Con la mascarilla y los guantes puestos, Rylie se movió rápidamente, examinando a cada paciente envenenado. Su ceño se fruncía más con cada resultado.
Empezó por Félix, que era el que estaba en peor estado. La sangre, los órganos, la piel… todo mostraba reacciones graves. Comparó sus resultados con las muestras, pero por más que lo intentaba, ningún antídoto encajaba.
Otros dos compartían los síntomas de Félix.
Rylie examinó cada muestra que el equipo de Brad había arriesgado todo para recoger, pero ninguna coincidía con la toxina que se extendía por los tres.
Los otros cinco, sin embargo, eran más fáciles de identificar. Sus toxinas entraban dentro del ámbito de los antídotos que llevaba.
Decidida, preparó las dosis y se las entregó a los médicos.

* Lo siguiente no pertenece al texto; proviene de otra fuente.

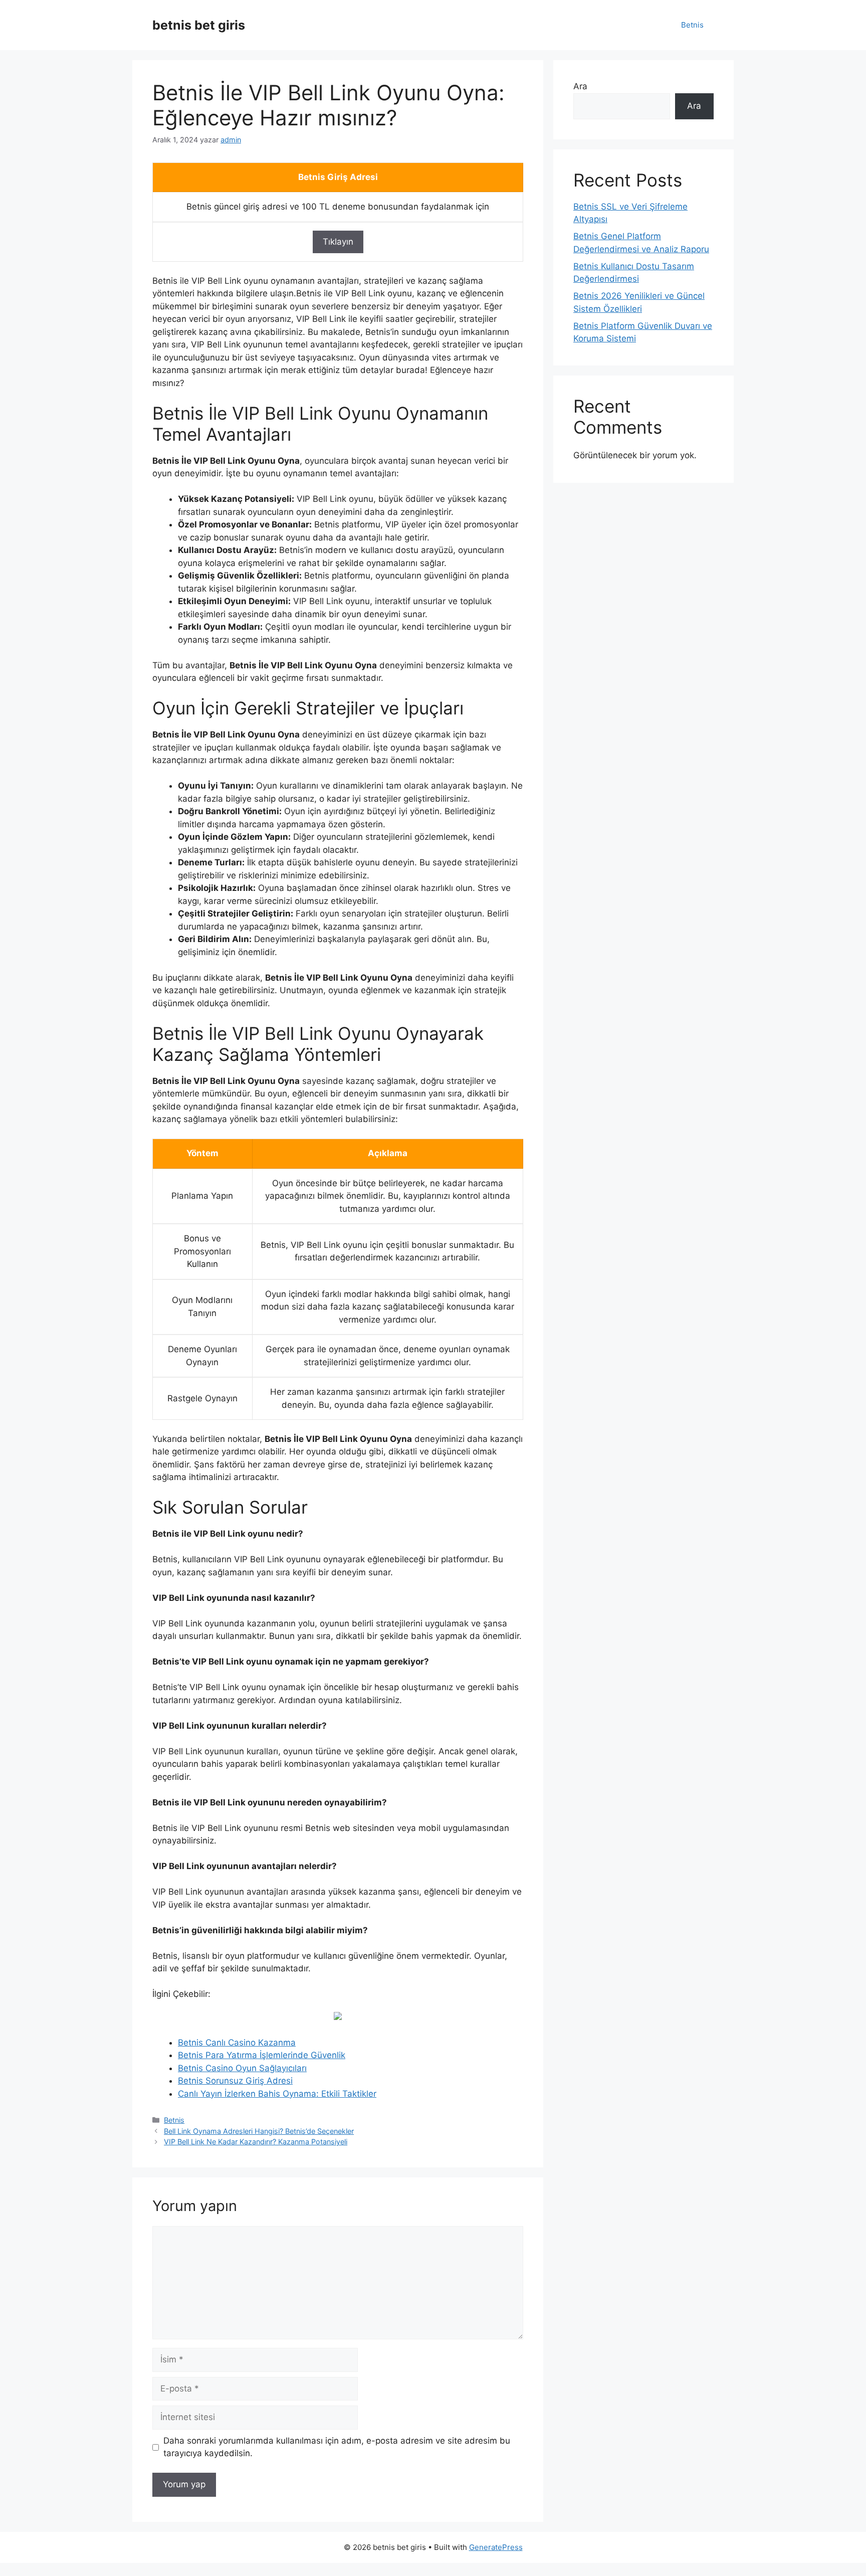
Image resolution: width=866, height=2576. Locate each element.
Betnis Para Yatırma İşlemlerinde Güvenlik (261, 2055)
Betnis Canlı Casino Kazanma (237, 2043)
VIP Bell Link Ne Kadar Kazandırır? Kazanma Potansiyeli (255, 2141)
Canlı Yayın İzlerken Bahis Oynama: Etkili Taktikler (277, 2094)
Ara (580, 86)
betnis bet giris (198, 25)
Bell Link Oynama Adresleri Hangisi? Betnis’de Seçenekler (259, 2131)
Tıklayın (338, 242)
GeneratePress (496, 2547)
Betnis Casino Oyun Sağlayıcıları (242, 2068)
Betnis (692, 25)
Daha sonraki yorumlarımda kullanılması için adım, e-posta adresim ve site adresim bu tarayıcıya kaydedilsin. (336, 2447)
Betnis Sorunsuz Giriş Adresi (235, 2081)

Una hora más tarde, llegaron buenas noticias. Los cinco se estaban estabilizando. Pero cuando se les administró el mismo antídoto a Félix y a los otros dos, las cosas empeoraron: fallos orgánicos, colapso físico. Las toxinas chocaban dentro de ellos como fuego sobre aceite.
«El veneno del Sr. Owen no está entre estas muestras», murmuró un médico con tristeza. «Una vez que los órganos fallen, ni siquiera un milagro los salvará».